→ Exercise brief:
Recast the items below as a JSON list of strings, one string per line, starting at the line that contains "You are a GUI" and ending at the last line of the items. Skip blank lines, and leave the pictures out of the answer.

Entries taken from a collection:
==============================

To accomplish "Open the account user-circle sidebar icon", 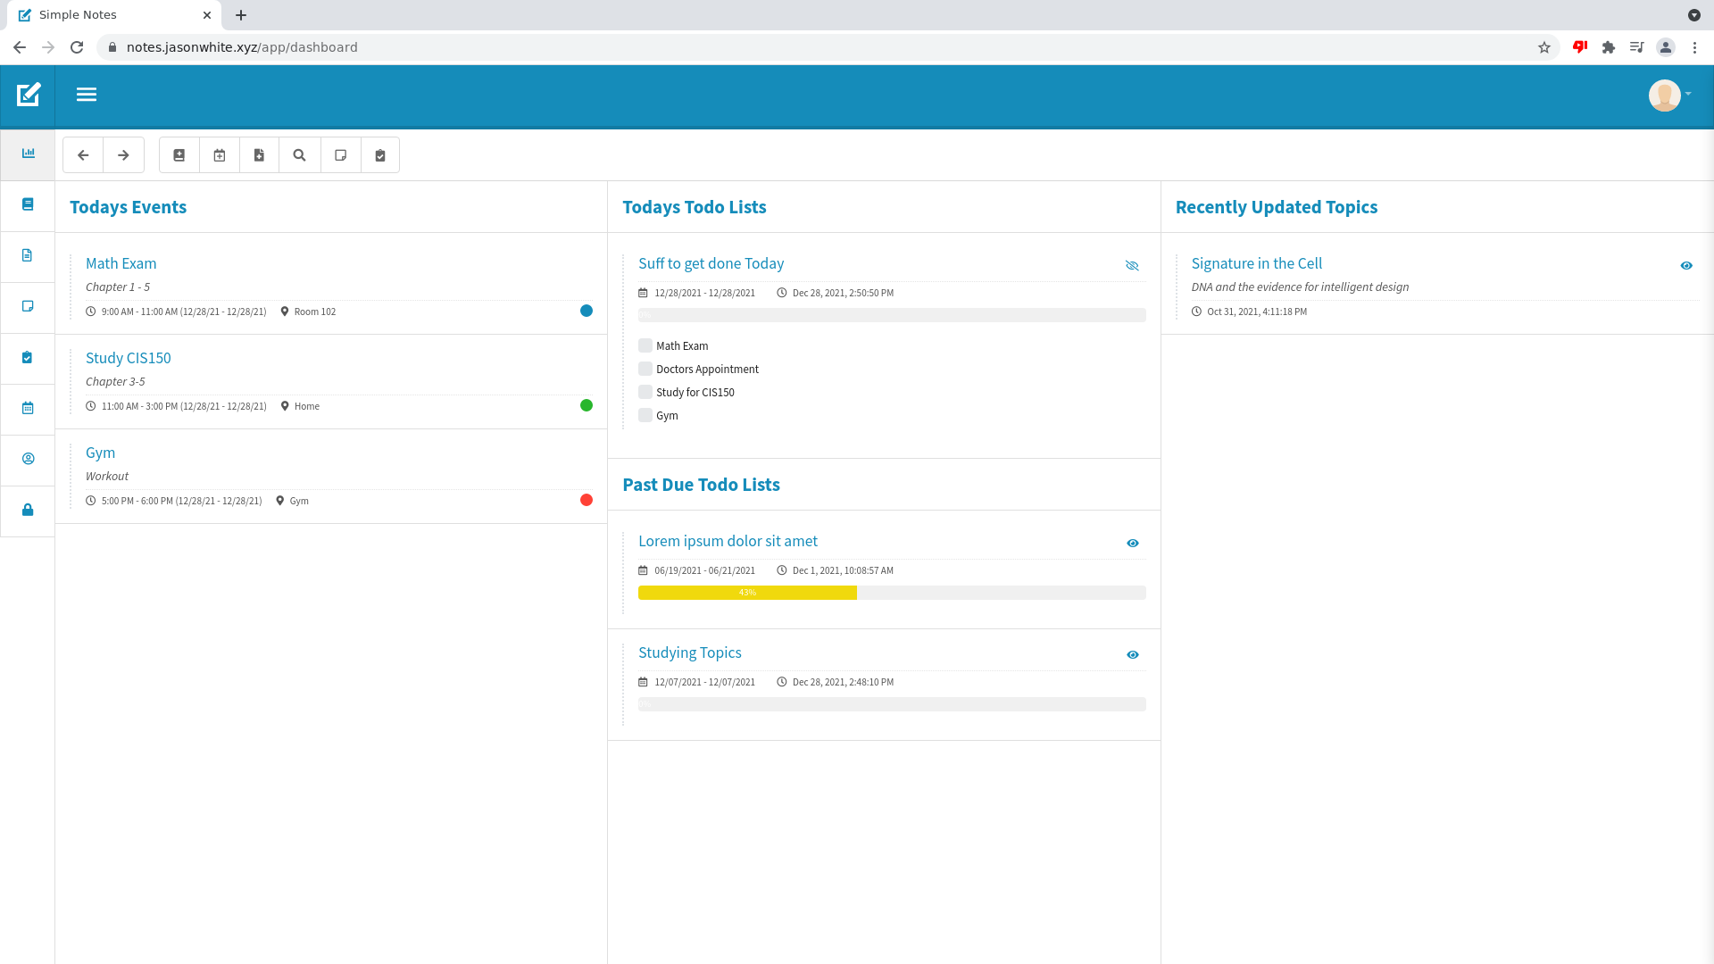I will 28,459.
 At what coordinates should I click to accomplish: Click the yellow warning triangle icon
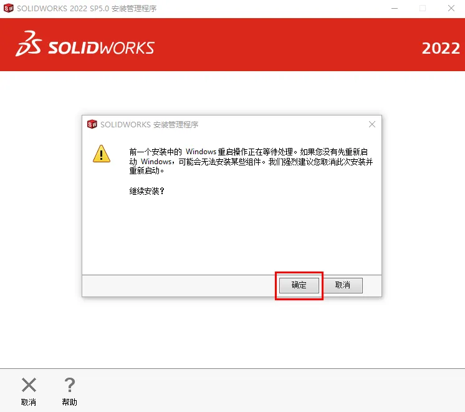[x=102, y=154]
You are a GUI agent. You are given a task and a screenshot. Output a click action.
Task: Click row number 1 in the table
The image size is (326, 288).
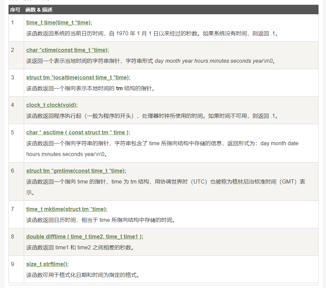point(13,23)
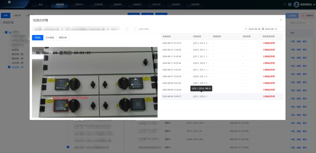Image resolution: width=316 pixels, height=153 pixels.
Task: Open the apps grid icon in top bar
Action: 284,4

==============================

→ Full output:
[
  "You are a GUI agent. You are given a task and a screenshot. Output a click action.",
  "Task: Click row number 1 in the table",
  "The image size is (326, 288).",
  "point(13,23)",
  "Image resolution: width=316 pixels, height=153 pixels.",
  "Task: Open the apps grid icon in top bar",
  "Action: 284,4"
]